Some Nationwide Children’s Hospital employees are choosing to park in nearby Columbus neighborhoods rather than the hospital’s garages and lots, clogging on-street parking spaces and frustrating residents.

“We couldn’t even get our streets cleaned,” said Brenda Gischel, president of the Schumacher Place Civic Association.

In response, Columbus officials have developed a proposed plan that would prevent parking on some streets in the Schumacher Place and Southern Orchards neighborhoods near the hospital and require permit parking and time restrictions on other streets.

“It will give some people relief on their parking,” Gischel said.

City parking officials met with members of the Schumacher Place Civic Association on April 3 and the Southern Orchards Civic Association on May 1 to talk about draft proposals for parking restrictions in both neighborhoods.

Any resident who lives in the proposed parking zones would be eligible for one parking permit per licensed driver.

Each residential permit would cost $25 per year, although low-income residents would be eligible for discounted $10 permits.

Resident guest permits would cost $25 per address annually. A maximum of 300 one-day permits per household per year would be available for $2 each.

There also are plans for time limits on some streets. One would limit parking to three hours between 10 a.m. and 6 p.m. every day so workers would not be able to park there during the regular business day. Another would limit parking to three hours between 10 a.m. and 10 p.m. Permit-holders would be exempt.

Gischel said she hopes the changes will prevent hospital employees and construction workers from taking up valuable parking spaces on the neighborhood streets. She said hospital workers begin parking there at 7 a.m., with construction workers often taking up spaces from 7 a.m. to 7 p.m.

Adam Cohn, an airline pilot who lives on South Ninth Street between Jackson and Beck streets, said the area is overwhelmed with the cars of hospital employees.
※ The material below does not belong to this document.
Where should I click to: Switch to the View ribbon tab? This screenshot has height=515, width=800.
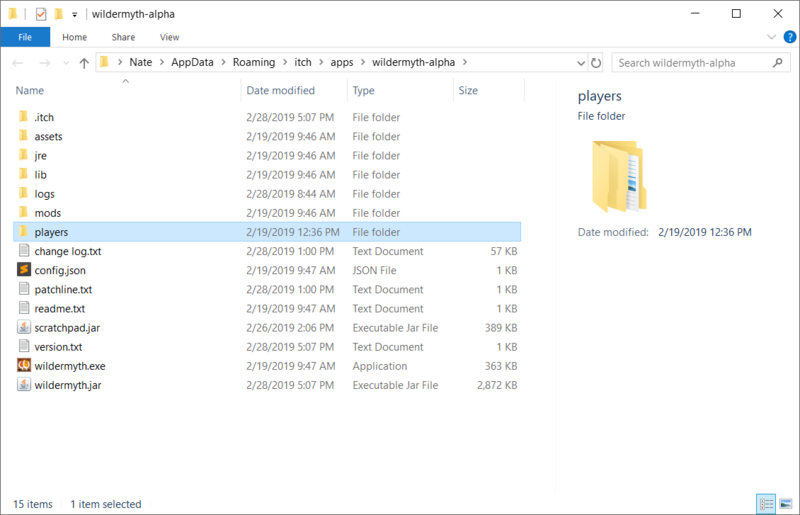(x=169, y=37)
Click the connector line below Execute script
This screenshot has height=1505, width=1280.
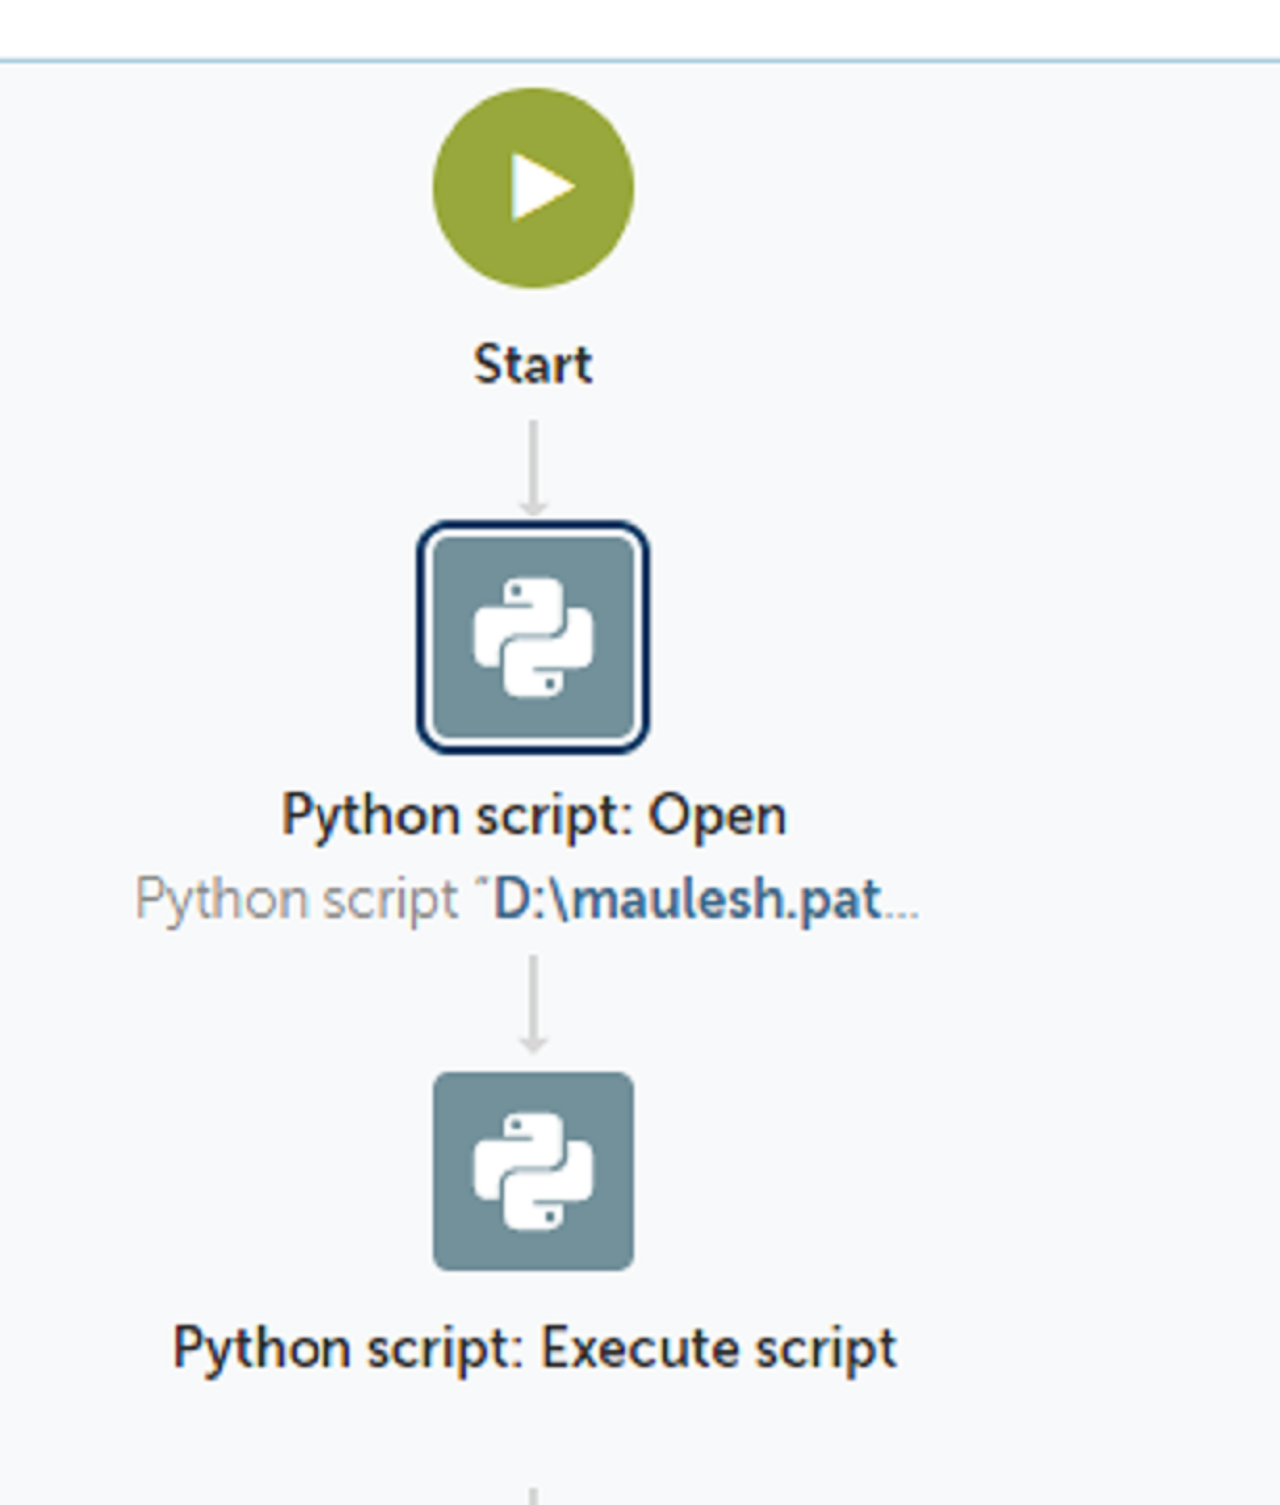(x=533, y=1495)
He thinks permit parking will help in Schumacher Place.

“The whole northeast quadrant is inundated with development,” he said of the neighborhood. Construction workers helping to build a nearby apartment complex and hospital office buildings clog the streets, Cohn said.
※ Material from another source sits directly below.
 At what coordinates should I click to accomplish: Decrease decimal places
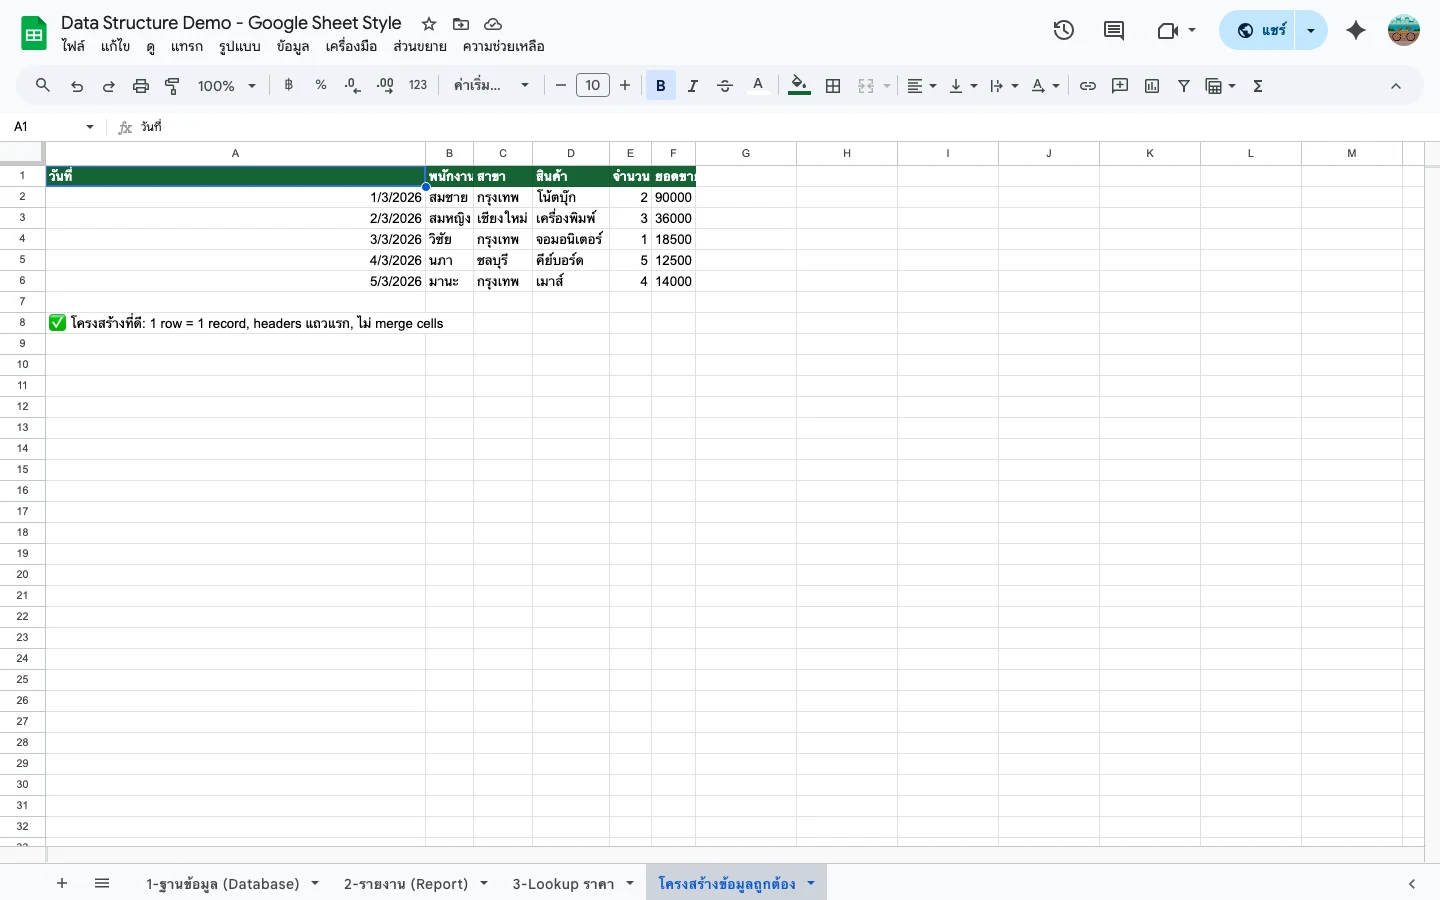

Robert Ferrin, the city’s assistant director of parking services, said some hospital employees choose to park on neighborhood streets because they are closer to their offices.

Angela Mingo, the hospital’s community relations director, said she understands neighbors’ concerns.
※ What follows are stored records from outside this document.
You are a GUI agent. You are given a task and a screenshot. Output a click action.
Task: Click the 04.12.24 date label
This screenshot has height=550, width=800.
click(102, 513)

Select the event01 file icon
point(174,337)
The hospital discourages employees from parking in neighborhoods, she said. All employees pay a fee to park in garages and lots. The hospital employs about 10,000 people at its main campus near Livingston and Parsons avenues just east of downtown Columbus.

Mingo said some employees are shuttled in from a lot on Jenkins Avenue, more than a mile away.

City officials are accepting feedback through June 29 and will mail notices of the final plan to residents in August. Plans call for accepting applications for permits to begin in October, with enforcement beginning in November.